(Dataset excerpts)

= = = =

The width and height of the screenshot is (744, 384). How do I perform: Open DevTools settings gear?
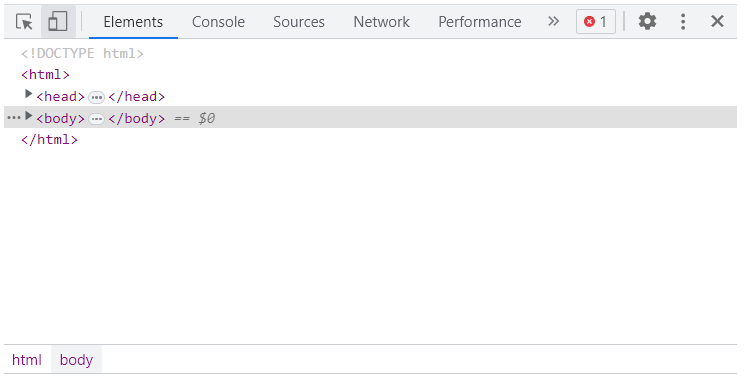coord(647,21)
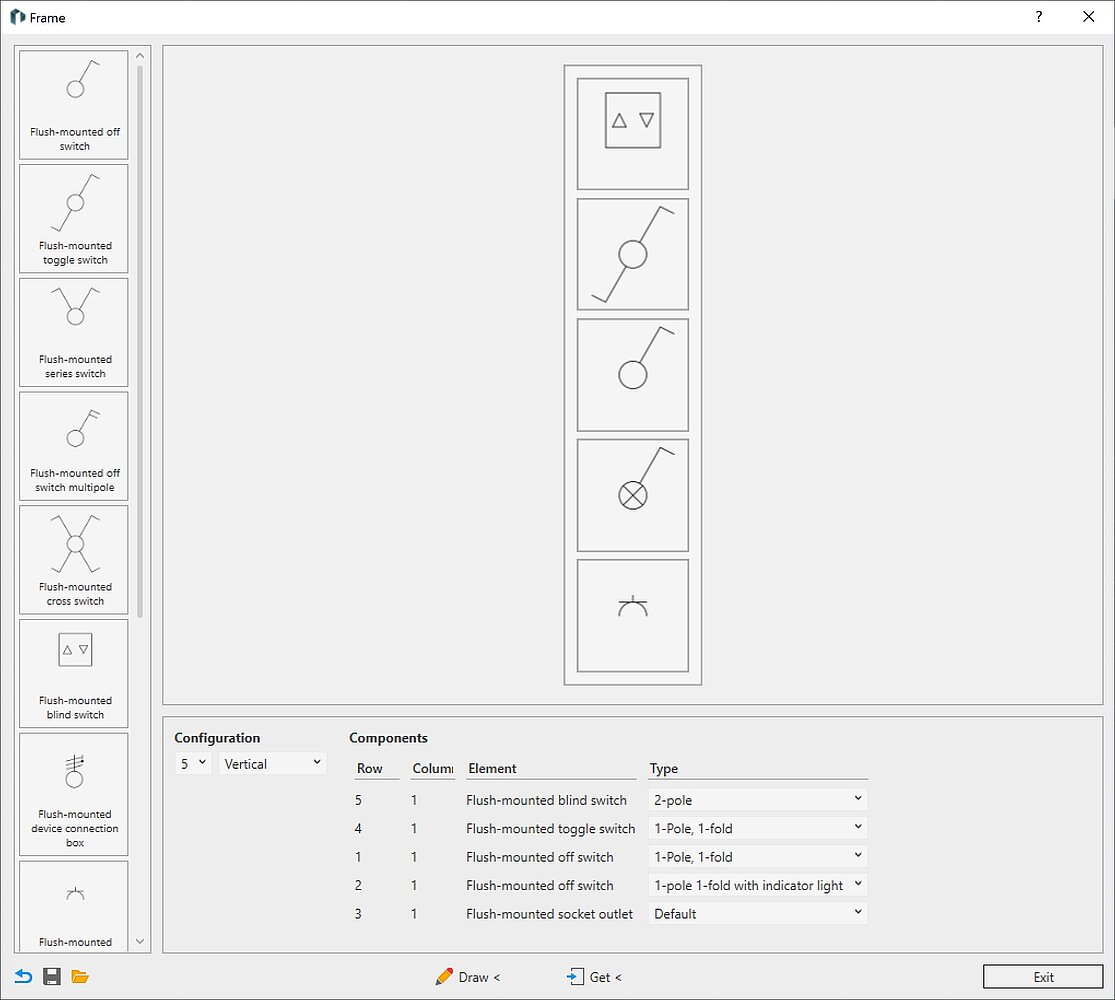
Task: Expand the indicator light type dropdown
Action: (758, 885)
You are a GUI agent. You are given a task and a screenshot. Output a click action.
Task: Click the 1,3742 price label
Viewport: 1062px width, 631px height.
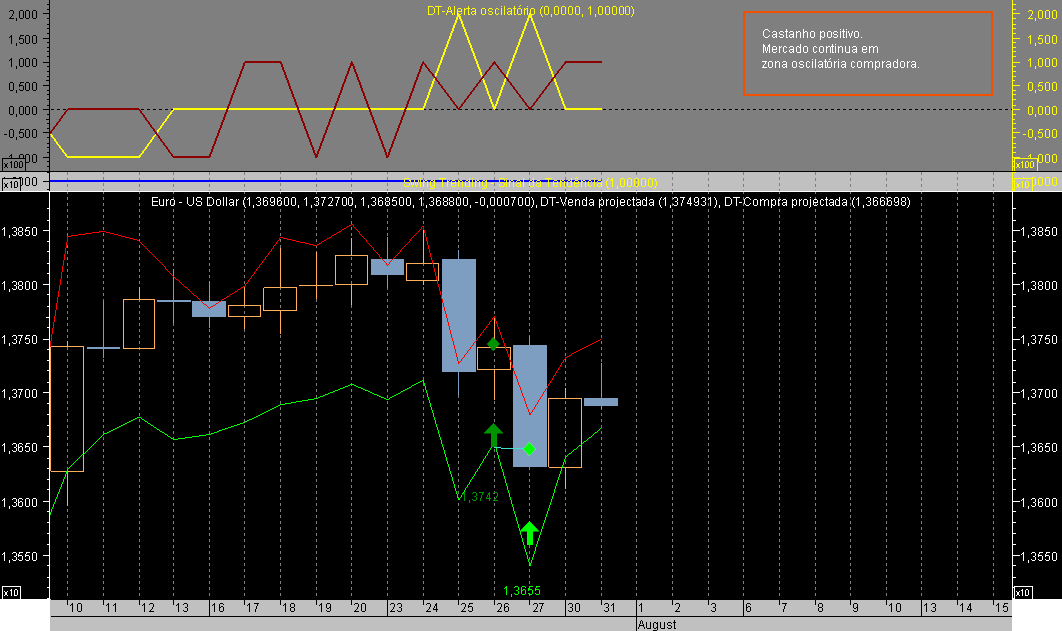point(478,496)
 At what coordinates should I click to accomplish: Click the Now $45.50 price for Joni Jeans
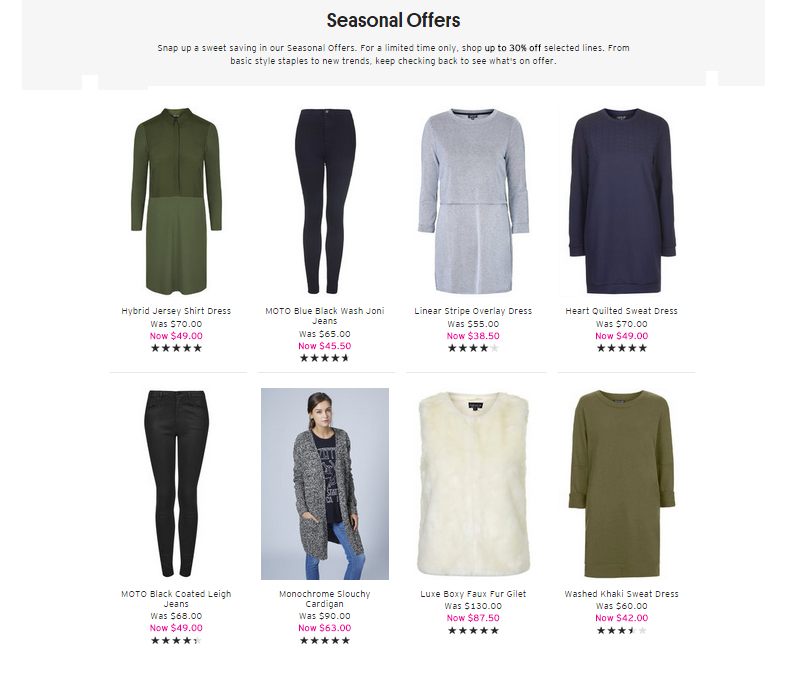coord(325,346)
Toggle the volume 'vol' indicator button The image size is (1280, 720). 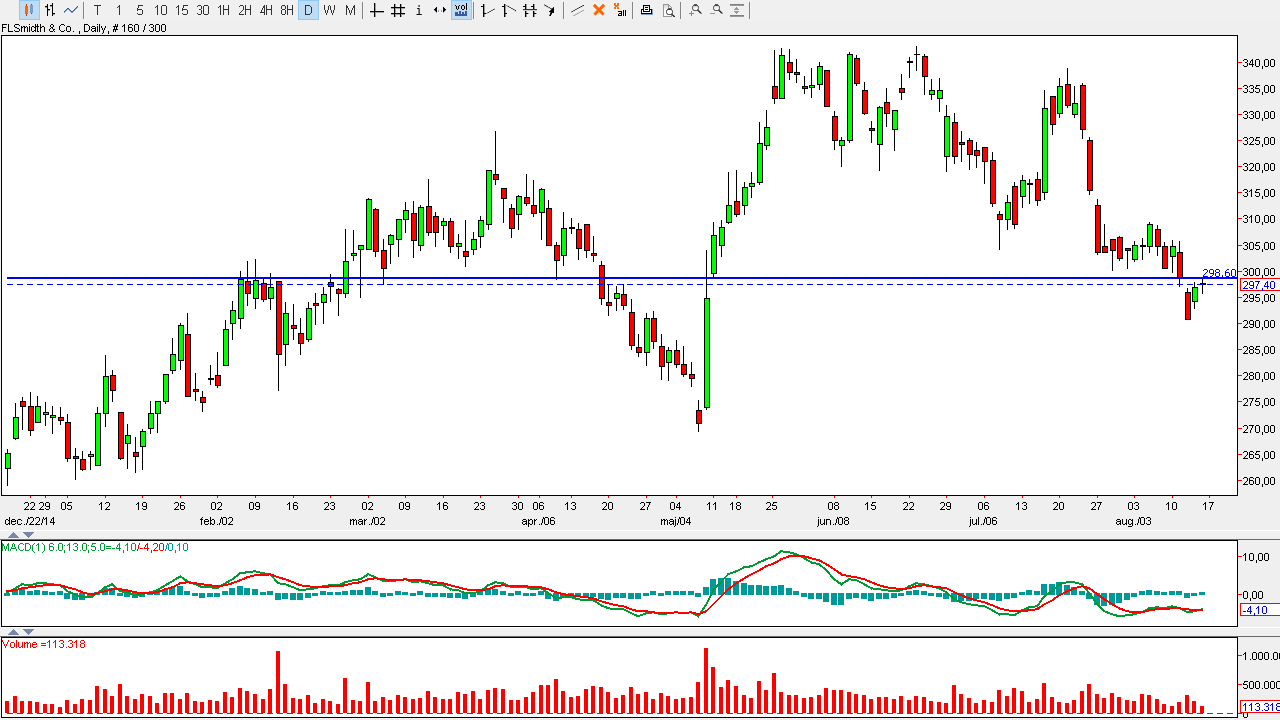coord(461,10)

= = = =

— Instructions to follow —
The answer must be an exact copy of the lines above, from the start of the records through the line with "Task: Click the 1,3742 price label", and of nothing else; no pictures belong in it.

— Result —
The width and height of the screenshot is (744, 384). How do I perform: Open DevTools settings gear?
coord(647,21)
Task: Expand the indicator light type dropdown
Action: (758, 885)
You are a GUI agent. You are given a task and a screenshot. Output a click action.
Task: Click the 1,3742 price label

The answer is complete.